2) Impresa e finanza

 

Se osserviamo una situazione patrimoniale di bilancio, la vediamo divisa in due parti con una linea verticale in mezzo. Questa rappresentazione a parti contrapposte, tra attività e passività, ha una sua grande utilità non solo visiva, ma si corre il rischio di intendere anche inconsciamente quella linea come un muro. Il condizionamento psicologico non cambia se invece di attivo diciamo “impieghi” e invece di passivo diciamo “fonti”.

L’invito a guardare le due parti della situazione patrimoniale di bilancio non come forze contrapposte, ma come vasi comunicanti, porta anche a considerare, tra l’altro, l’improponibilità del modello Modigliani-Miller, in voga negli anni Sessanta e ancora gradito a molti economisti, che attribuiscono a un’impresa indebitata un valore maggiore di altra analoga senza debiti e ciò per prevalenti motivi di deducibilità fiscale degli interessi passivi.

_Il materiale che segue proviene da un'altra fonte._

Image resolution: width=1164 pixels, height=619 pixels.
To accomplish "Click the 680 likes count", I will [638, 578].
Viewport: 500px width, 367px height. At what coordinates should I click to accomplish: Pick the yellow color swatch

Invece, si tratta di determinare, seppur con la difficoltà della proiezione al futuro, i costi finanziari dei mezzi propri rispetto a quelli del capitale di prestito e ciò a prescindere dal rapporto ottimale dal punto di vista del rischio tra le due fonti. Ma l’attenzione non deve fermarsi al passivo, perché l’analisi dei costi finanziari implica, attraverso il conto economico, un collegamento alla redditività lorda dell’attivo, cioè agli impieghi nelle parti delle attività di bilancio.

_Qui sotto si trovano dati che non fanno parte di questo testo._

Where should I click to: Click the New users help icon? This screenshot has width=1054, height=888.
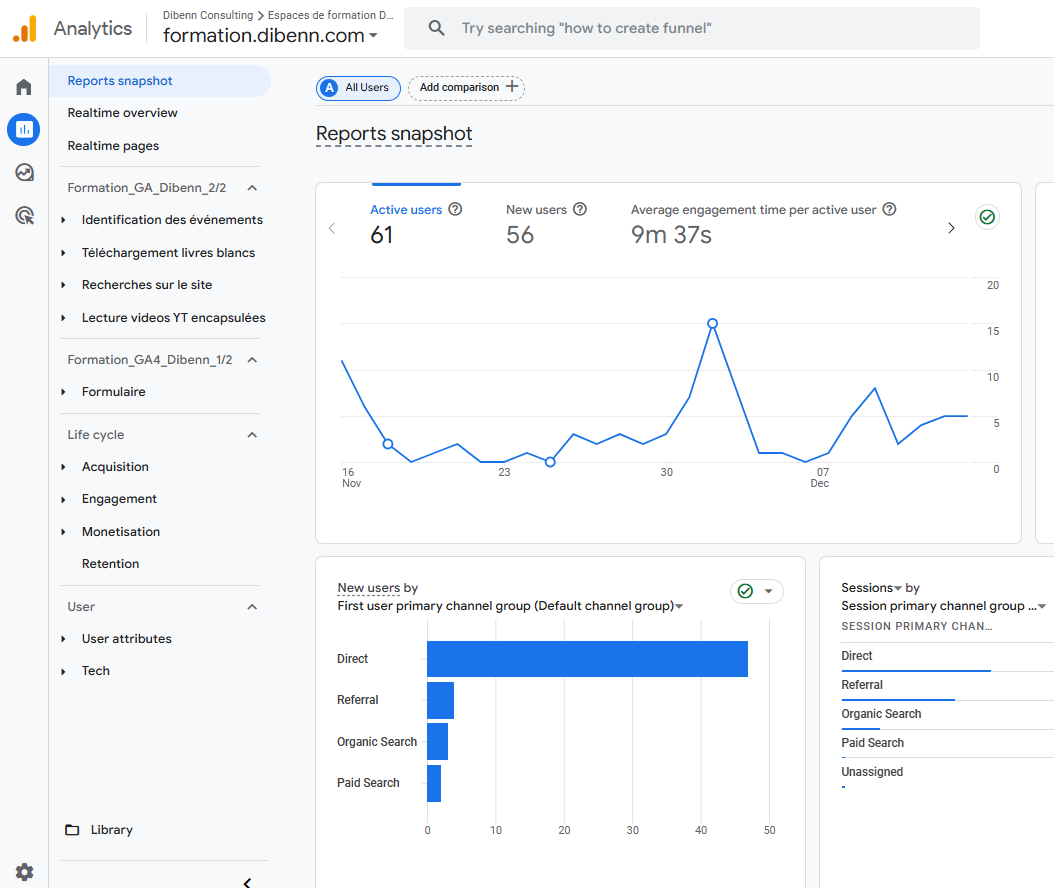pos(580,210)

Qui bisogna ricordare una delle realtà fondamentali della gestione dell’impresa, ormai assurta a postulato e che così riassumo:

la società, ma potremmo dire l’impresa in genere, è una finzione giuridica, tant’è che anche quando le si riconosce la c.d. “personalità giuridica” ha sempre bisogno di una incarnazione nell’uomo: imprenditore individuale o amministratore singolare (A.U.) o plurale (amministratori e azionisti). Però, se ipotizziamo per astrazione, che la società sia un soggetto completamente autonomo al punto da considerare che anche il capitale sociale è un debito, e lo è al punto che non si può ignorare non l’obbligo giuridico ma quello economico di remunerarlo con adeguati dividendi, possiamo constatare agevolmente che l’impresa guadagna e aumenta il proprio valore se la redditività degli asset è più elevata dei costi finanziari del passivo compreso il capitale sociale. È questa in fondo la tesi del modello Modigliani-Miller: l’impresa A che guadagna tanto come l’impresa B pur essendo più indebitata, coeteris paribus vale più di B. Il punto debole della teoria è che non esiste, se non in casi eccezionali, il coeteris paribus. Però è pur sempre vero che guadagnare con i capitali degli altri è ciò che distingue un imprenditore abile e fortunato rispetto a uno normale, un po’ come comprare sul venduto. Ma questa non è la regola dell’imprenditore industriale, che affronta regolarmente processi produttivi di lunga durata.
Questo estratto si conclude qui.